--- WHAT YOU HAVE TO DO ---
The records below need retyping in full; give them again exactly.
━━ DATA PROVIDED ━━
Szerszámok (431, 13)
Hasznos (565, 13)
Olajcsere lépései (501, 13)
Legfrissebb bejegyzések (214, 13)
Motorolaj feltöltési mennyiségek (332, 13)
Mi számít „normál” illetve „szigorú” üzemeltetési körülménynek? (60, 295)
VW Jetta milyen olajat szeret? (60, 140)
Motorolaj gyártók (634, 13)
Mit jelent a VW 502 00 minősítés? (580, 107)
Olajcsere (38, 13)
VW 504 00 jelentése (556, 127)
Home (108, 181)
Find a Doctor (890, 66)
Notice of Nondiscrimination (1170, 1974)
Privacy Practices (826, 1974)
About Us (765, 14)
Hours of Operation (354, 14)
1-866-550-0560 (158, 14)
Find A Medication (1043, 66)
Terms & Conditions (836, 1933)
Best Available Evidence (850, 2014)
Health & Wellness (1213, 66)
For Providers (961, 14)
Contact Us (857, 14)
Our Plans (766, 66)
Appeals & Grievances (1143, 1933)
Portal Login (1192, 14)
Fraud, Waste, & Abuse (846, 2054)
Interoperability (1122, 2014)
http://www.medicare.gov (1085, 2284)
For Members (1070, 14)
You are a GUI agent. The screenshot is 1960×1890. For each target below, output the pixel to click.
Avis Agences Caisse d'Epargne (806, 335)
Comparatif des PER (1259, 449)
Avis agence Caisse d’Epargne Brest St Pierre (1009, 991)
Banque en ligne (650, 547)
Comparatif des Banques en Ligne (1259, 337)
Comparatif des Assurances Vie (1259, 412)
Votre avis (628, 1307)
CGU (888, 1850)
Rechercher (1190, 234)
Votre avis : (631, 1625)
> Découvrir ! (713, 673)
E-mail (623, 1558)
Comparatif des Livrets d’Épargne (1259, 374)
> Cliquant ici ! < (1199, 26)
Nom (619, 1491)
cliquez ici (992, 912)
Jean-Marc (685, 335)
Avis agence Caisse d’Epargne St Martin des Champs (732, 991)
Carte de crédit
━━━
--- ANSWER SECTION ---
Szerszámok (431, 13)
Hasznos (565, 13)
Olajcsere lépései (501, 13)
Legfrissebb bejegyzések (214, 13)
Motorolaj feltöltési mennyiségek (332, 13)
Mi számít „normál” illetve „szigorú” üzemeltetési körülménynek? (60, 295)
VW Jetta milyen olajat szeret? (60, 140)
Motorolaj gyártók (634, 13)
Mit jelent a VW 502 00 minősítés? (580, 107)
Olajcsere (38, 13)
VW 504 00 jelentése (556, 127)
Home (108, 181)
Find a Doctor (890, 66)
Notice of Nondiscrimination (1170, 1974)
Privacy Practices (826, 1974)
About Us (765, 14)
Hours of Operation (354, 14)
1-866-550-0560 (158, 14)
Find A Medication (1043, 66)
Terms & Conditions (836, 1933)
Best Available Evidence (850, 2014)
Health & Wellness (1213, 66)
For Providers (961, 14)
Contact Us (857, 14)
Our Plans (766, 66)
Appeals & Grievances (1143, 1933)
Portal Login (1192, 14)
Fraud, Waste, & Abuse (846, 2054)
Interoperability (1122, 2014)
http://www.medicare.gov (1085, 2284)
For Members (1070, 14)
You are a GUI agent. The screenshot is 1960×1890. For each target below, output the pixel to click.
Avis Agences Caisse d'Epargne (806, 335)
Comparatif des PER (1259, 449)
Avis agence Caisse d’Epargne Brest St Pierre (1009, 991)
Banque en ligne (650, 547)
Comparatif des Banques en Ligne (1259, 337)
Comparatif des Assurances Vie (1259, 412)
Votre avis (628, 1307)
CGU (888, 1850)
Rechercher (1190, 234)
Votre avis : (631, 1625)
> Découvrir ! (713, 673)
E-mail (623, 1558)
Comparatif des Livrets d’Épargne (1259, 374)
> Cliquant ici ! < (1199, 26)
Nom (619, 1491)
cliquez ici (992, 912)
Jean-Marc (685, 335)
Avis agence Caisse d’Epargne St Martin des Champs (732, 991)
Carte de crédit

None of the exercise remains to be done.